Scaling Up Your Photography Business To The Next Level

If you’re anything like me, you got into photography because you loved taking photos; not because you wanted to be the next Richard Branson. Being a photographer and running a business require completely different skill-sets, and being good at one does not necessarily mean the other will come naturally.

Presuming that photography is your forte, as the word about your good work spreads and requests for bookings grow, your ability to fulfil all the requests as a one-man or woman band is limited. And unfulfilled requests mean missed revenue opportunities and further recommendations.

If you want to start generating more from your business, then the ability to scale-up and meet growing demand is key. But it can also be daunting, particularly if you’ve never run your own business before.

Here are five things to consider to help you do so successfully...

1. Hire a part-time assistant – Much of the time spent being a professional photographer can be taken up with the labour intensive tasks away from the camera. Editing photos, calculating expenses, processing invoices and responding to emails can take an age and take you away from the bit you add the real value to. Consider which tasks only you can do and where bringing in ad-hoc or part-time support might allow you to get through the other tasks faster, whilst you focus on the core of the business.

2. Join forces with other photographers – Often big events require more than one camera to cover them adequately. This is where partnering up with another photographer you respect, admire and trust can be helpful. You’ll not only be able to take on bigger, more profitable events but with any luck, they’ll return the favour to you and invite you to support some of their projects.

3. Invest in marketing – Word of mouth is a great way to kick-start a photography business but if you’re serious about growing then you have to get serious about marketing. Advertising in wedding magazines, on websites and through social marketing channels like Instagram can be a fantastic way to get your work seen by the people who really matter.

4. Use software to speed up certain processes – Walking customers through hundreds of shots at an event until you find theirs in an attempt to generate sales is a notoriously slow process. It also means you can only serve one customer at a time. New software is now available to help automate much of this using facial recognition and tablet computers. This way customers can self-serve to purchase photos while you continue snapping shots.

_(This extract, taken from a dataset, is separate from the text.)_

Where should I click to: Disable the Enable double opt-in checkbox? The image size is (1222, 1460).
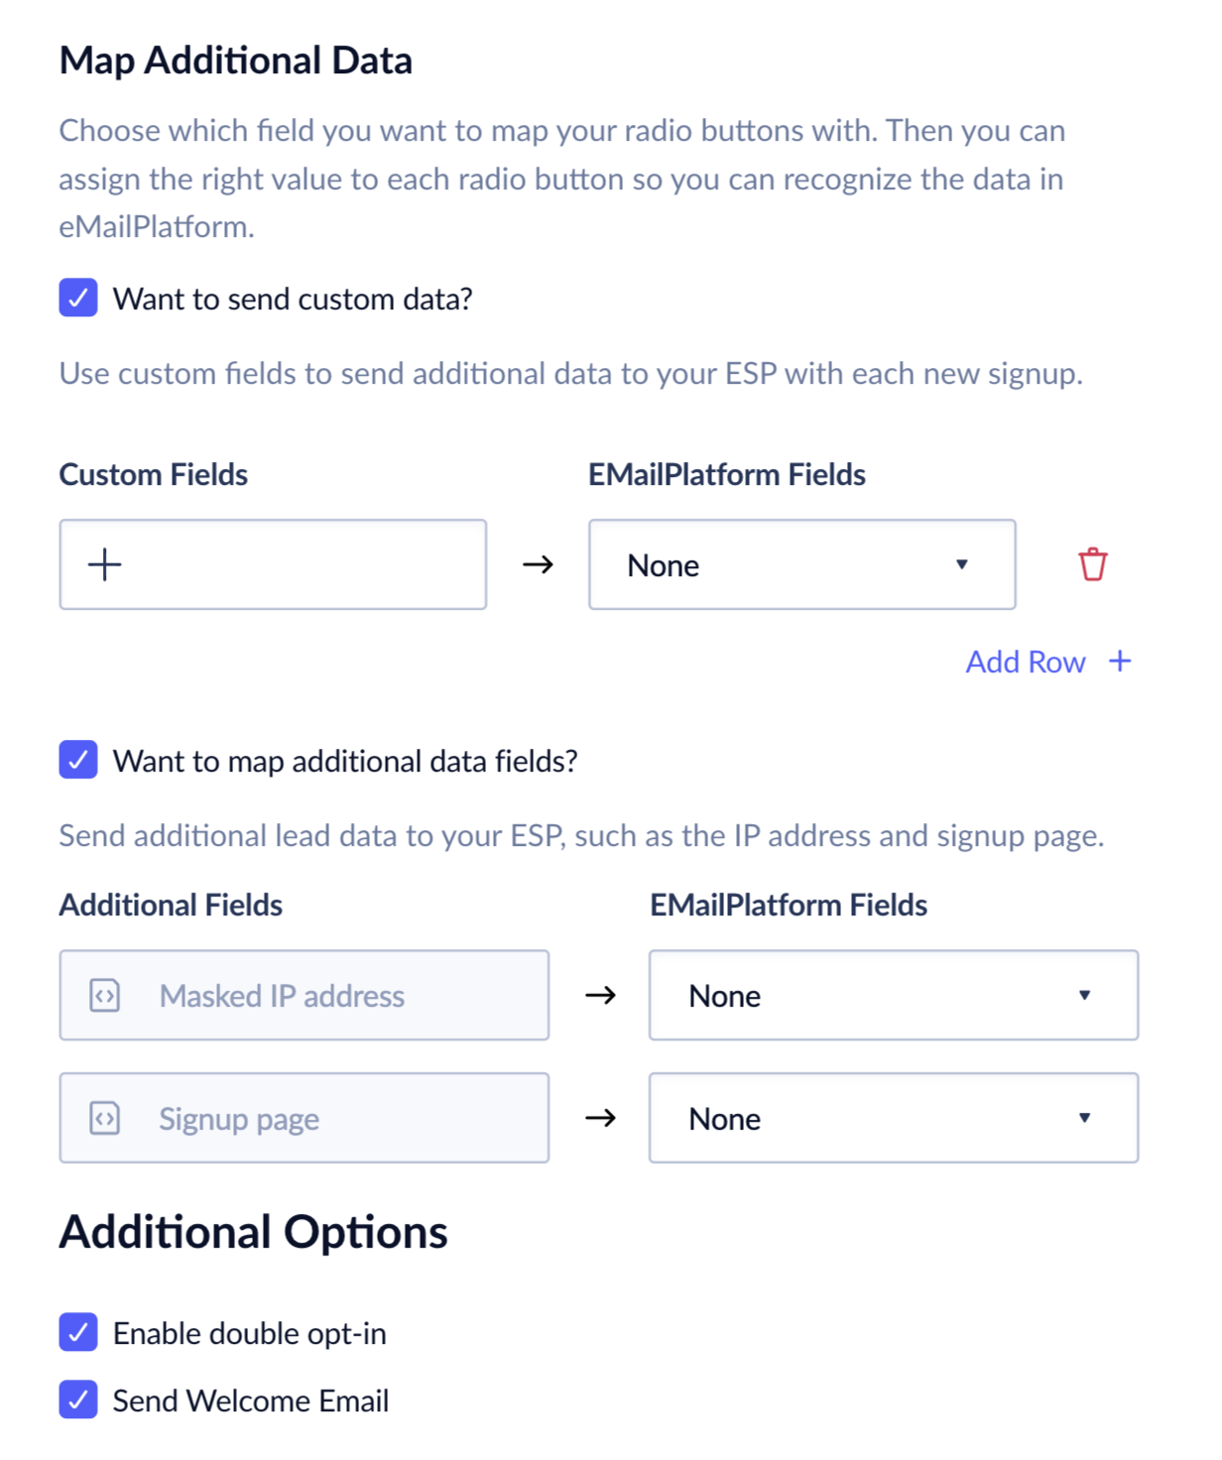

5. Make time to build your customer database in quiet periods – Photography is a notoriously seasonal business, particularly in Northern Europe and Northern America where the sun is only out for a few months. Make sure you’re using your quiet periods wisely. When you’re not out and about photographing events every week, put that time to good use building your customer database and proactively marketing your business to fill up the books for the following summer.